The Chalcedonian Definition provides the theological explanation for the biblical revelation. How can the Bible portray the one Lord Jesus saying and doing things that only God can say and do while at the same time portraying Him as saying and doing things that only a man can do? It is because of the hypostatic union. The second person of the Trinity, the Son, is God, and thus all divine attributes are properly predicated of Him. He did not cease to be God in the incarnation, and therefore, all divine attributes can continue to be properly predicated of Him. In the incarnation, the Son assumes an unfallen, true human nature, a true human body and soul, with all of the attributes proper to a true human nature. Since it is His human nature, everything true of it can also be properly predicated of the one person to whom it belongs. It is important to understand what is not being said here. The attributes of the human nature cannot be predicated of the divine nature, and the attributes of the divine nature cannot be predicated of the human nature, but the attributes of both natures can be predicated of the one person to whom they belong.

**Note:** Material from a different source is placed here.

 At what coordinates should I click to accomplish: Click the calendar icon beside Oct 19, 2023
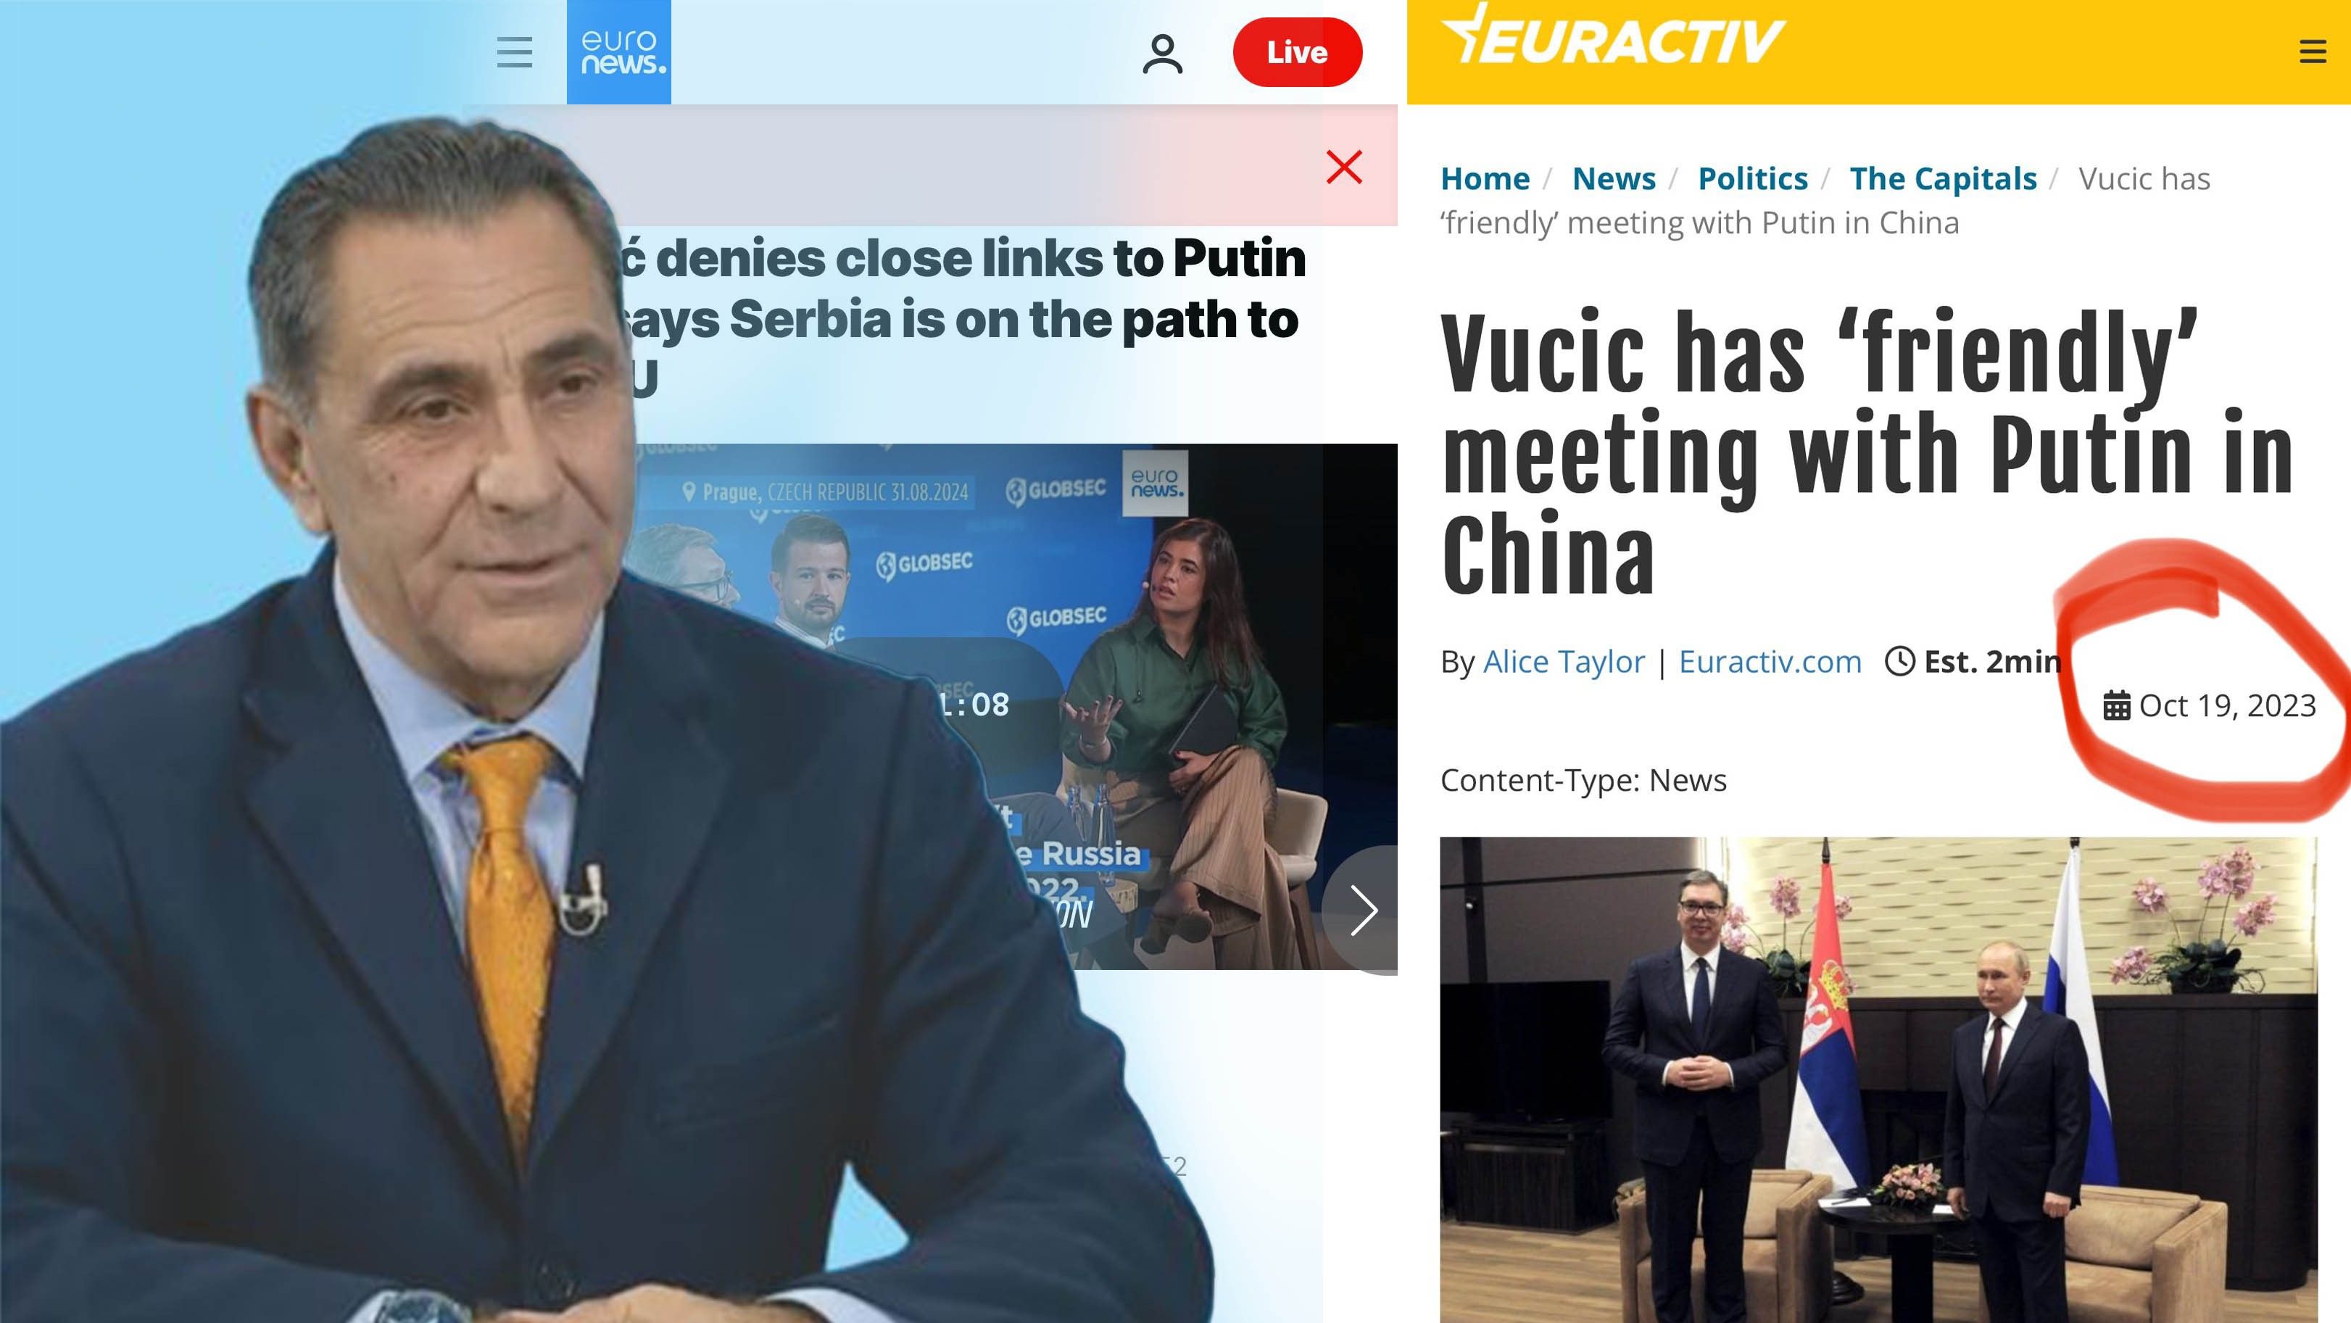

After Chalcedon, more questions arose, and more questions continue to arise today, but Chalcedon has proven to be a necessary and important starting point for all who have followed. The council did not answer every possible question in its definition, but it provided boundaries within which those questions can be examined without falling into heresy. As Christians, we owe a debt of thanks to our brothers in Christ who have gone before and whose gifts were used by God to help the church find its way through dangerous theological controversy. Because of the centuries of work they did, we do not have to reinvent the theological wheel every generation.